Vielen Dank für jede Hilfe.

Gruß


----------



## mkoeni1 (9. April 2006)

Wieso kann mir denn keiner antworten 

Ich bin am verzweifeln.


Gruß


----------



## flashray (9. April 2006)

Wie lautet die Fehlermeldung?

Vg Erdal


----------



## mkoeni1 (9. April 2006)

Hi flashray,

ich arbeite mit Eclipse, da ist jetzt keine einduetige Fehlermeldung erkennbar.
Ich kann einfach mal meine 2 Java-Dateine posten.
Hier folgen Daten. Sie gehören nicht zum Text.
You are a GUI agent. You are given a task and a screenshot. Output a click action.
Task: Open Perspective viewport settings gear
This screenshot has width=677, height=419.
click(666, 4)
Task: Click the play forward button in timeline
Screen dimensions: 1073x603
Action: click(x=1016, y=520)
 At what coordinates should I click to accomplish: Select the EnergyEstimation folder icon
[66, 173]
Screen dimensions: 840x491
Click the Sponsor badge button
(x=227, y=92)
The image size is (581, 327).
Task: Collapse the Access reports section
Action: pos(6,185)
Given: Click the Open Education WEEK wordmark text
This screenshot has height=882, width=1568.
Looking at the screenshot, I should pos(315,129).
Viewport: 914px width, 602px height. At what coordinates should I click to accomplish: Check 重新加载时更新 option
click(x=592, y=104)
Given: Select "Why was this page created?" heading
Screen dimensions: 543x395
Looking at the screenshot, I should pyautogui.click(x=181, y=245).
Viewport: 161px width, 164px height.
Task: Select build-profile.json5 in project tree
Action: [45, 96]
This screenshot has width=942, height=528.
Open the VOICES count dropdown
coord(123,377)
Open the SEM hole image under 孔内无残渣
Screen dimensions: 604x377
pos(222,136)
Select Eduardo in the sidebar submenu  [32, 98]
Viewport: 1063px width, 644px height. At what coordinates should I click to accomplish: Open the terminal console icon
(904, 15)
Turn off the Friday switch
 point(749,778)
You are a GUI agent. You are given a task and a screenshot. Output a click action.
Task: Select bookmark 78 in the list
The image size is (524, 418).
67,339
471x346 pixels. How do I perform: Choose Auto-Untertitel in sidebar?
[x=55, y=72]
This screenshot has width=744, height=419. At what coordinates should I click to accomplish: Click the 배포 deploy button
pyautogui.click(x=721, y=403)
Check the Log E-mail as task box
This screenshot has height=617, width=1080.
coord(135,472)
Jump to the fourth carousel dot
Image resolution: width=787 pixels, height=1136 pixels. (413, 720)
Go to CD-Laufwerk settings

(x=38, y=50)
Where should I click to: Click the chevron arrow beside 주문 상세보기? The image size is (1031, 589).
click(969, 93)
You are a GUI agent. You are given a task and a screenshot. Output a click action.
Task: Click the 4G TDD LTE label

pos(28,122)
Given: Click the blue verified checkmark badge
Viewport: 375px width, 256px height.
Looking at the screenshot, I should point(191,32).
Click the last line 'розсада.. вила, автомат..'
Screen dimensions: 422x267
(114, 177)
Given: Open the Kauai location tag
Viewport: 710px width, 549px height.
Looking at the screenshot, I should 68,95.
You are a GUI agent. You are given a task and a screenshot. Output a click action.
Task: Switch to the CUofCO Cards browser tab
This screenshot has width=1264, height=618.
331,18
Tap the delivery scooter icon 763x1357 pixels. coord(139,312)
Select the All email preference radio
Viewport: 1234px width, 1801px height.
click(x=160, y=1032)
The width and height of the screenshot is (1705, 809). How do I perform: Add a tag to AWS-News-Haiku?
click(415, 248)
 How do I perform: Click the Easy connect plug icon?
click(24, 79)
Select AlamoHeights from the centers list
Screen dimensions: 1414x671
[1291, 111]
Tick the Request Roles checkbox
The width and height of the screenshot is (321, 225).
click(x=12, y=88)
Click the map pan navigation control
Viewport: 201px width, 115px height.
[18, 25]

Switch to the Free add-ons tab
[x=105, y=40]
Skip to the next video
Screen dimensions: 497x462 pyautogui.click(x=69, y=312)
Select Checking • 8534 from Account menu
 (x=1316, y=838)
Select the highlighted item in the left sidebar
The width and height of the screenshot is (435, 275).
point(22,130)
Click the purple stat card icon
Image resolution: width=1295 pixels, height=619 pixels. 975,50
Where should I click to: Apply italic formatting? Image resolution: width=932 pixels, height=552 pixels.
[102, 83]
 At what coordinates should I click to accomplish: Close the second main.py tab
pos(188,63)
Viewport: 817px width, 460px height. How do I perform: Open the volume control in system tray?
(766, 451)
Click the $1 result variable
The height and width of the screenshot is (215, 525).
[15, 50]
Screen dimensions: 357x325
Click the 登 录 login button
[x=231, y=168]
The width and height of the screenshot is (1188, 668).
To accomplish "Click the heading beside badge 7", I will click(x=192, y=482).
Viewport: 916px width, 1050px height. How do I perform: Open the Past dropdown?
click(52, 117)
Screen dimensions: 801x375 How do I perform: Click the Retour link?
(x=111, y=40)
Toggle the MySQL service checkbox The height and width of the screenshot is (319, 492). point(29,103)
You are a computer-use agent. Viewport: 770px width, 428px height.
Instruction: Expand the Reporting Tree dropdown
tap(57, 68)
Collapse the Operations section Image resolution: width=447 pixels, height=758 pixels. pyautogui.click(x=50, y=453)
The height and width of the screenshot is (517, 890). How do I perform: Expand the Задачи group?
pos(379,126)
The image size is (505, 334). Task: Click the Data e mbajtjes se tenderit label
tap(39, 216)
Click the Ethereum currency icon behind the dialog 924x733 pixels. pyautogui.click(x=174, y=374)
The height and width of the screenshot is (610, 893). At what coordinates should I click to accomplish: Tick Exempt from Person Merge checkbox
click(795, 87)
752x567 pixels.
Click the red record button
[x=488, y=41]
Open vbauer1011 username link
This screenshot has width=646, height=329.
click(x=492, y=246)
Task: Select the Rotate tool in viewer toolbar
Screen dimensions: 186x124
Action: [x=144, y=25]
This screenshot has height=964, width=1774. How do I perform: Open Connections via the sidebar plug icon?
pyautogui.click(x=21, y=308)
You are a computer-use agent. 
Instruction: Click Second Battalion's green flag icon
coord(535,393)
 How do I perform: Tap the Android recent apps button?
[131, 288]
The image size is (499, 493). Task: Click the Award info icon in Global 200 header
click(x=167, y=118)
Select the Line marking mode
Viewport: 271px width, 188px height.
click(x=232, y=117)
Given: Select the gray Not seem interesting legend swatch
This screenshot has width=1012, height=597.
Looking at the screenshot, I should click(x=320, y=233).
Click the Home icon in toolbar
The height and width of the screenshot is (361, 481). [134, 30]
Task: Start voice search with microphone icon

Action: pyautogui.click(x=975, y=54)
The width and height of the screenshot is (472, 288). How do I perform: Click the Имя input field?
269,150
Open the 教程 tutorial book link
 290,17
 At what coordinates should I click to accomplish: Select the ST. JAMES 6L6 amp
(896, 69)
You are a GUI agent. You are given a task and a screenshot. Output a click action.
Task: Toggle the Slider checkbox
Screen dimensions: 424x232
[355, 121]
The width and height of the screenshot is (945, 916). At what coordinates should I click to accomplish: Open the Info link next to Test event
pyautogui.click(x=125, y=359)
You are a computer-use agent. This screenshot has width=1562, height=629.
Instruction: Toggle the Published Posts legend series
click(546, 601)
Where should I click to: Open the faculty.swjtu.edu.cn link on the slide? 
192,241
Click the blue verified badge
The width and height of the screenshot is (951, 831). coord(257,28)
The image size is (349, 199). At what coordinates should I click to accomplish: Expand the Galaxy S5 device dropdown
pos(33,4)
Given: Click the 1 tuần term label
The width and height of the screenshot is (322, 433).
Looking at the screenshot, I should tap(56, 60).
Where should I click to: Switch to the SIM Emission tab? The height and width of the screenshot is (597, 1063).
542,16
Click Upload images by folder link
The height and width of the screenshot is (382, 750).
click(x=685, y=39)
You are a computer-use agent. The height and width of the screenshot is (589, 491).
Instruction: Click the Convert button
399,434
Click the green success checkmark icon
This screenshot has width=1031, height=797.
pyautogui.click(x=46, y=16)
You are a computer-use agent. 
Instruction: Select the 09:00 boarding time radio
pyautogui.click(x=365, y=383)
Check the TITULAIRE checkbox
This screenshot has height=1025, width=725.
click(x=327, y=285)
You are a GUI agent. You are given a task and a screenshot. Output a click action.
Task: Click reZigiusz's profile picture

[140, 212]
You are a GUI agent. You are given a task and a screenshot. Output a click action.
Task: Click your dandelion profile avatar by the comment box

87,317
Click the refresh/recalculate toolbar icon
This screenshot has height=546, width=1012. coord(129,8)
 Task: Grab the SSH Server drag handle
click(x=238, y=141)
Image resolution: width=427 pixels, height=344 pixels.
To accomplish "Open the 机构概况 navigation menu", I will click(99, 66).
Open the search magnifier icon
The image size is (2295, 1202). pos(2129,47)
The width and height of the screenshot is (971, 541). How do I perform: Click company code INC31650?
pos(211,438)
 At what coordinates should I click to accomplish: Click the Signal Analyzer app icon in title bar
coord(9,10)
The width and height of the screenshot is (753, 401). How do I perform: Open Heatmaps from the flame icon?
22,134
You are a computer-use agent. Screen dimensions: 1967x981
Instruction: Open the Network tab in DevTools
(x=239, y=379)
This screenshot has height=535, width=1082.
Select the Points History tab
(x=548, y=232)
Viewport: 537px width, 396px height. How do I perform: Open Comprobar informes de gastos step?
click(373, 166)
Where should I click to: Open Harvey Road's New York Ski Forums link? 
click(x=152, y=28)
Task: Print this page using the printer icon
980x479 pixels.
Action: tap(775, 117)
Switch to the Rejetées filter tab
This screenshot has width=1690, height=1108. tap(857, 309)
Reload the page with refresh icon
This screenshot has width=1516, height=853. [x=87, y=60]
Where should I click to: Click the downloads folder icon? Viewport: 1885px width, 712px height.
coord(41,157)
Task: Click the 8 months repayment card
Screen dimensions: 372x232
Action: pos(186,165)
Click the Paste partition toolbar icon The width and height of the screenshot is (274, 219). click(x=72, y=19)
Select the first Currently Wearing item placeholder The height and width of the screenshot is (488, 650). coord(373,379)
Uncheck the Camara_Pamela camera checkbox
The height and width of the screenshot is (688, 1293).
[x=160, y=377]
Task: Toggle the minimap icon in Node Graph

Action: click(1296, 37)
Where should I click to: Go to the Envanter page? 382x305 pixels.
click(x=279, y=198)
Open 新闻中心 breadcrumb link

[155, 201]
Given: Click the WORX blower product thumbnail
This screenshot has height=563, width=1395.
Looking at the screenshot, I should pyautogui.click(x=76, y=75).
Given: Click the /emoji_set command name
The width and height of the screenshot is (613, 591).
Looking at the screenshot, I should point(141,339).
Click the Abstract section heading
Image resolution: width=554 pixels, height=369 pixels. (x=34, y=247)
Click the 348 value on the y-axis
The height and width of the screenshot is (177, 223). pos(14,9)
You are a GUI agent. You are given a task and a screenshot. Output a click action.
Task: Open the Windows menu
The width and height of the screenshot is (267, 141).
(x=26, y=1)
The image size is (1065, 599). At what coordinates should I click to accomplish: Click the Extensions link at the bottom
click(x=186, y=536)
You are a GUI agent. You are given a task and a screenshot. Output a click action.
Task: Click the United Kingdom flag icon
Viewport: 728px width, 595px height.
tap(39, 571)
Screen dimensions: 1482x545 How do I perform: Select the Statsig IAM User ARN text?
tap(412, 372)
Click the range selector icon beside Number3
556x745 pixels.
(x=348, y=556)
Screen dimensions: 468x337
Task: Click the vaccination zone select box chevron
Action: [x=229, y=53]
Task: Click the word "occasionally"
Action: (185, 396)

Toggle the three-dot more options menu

http://www.skv2.de/test/Aufgabe.java

http://www.Person.java


Eigentlich ist alles ganz einfach, aber ich stehe auf dem Schlauch.
Schnell erklärt will ich einfach 3 Objekte einer Klasse in einem Vector speichern und dann per casting darauf zugreifen.

Ich bekomme es aber nicht hin.


Gruß


----------



## flashray (9. April 2006)

Da hast du so einige Fehler drin.

Du erstellst drei Objekte der Klasse Aufgabe a1,a2,a3 in der main-Methode und möchtest darauf in Methoden der Klasse Person zugreifen. Das geht natürlich nicht. Du müsstest sie entweder ganz oben bei den Klassenattributen hinschreiben oder den Methoden übergeben.

Anderer Fehler, die Methode bearbeiteteAufgabe benötigt zwei Argumente, du hast aber keine übergeben.

Den Vector aufgaben hast du auch in der main-Methode erzeugt, möchtest aber in der printAufgaben Methode darauf zugreifen.

Objekte die in Methoden referenziert und erzeugt werden sind nur innerhalb dieser zugreifbar sofern sie nicht als Argument übergeben werden.

So viel fürs erste mal. Verbessere bitte diese. Dan schauma weida!


Vg Erdal


----------



## mkoeni1 (10. April 2006)

Hallo flashray,

ich erstelle in der main-Methode 3 Objekte (a1, a2, a3) der Klasse Aufgabe. Das ist auch OK soweit.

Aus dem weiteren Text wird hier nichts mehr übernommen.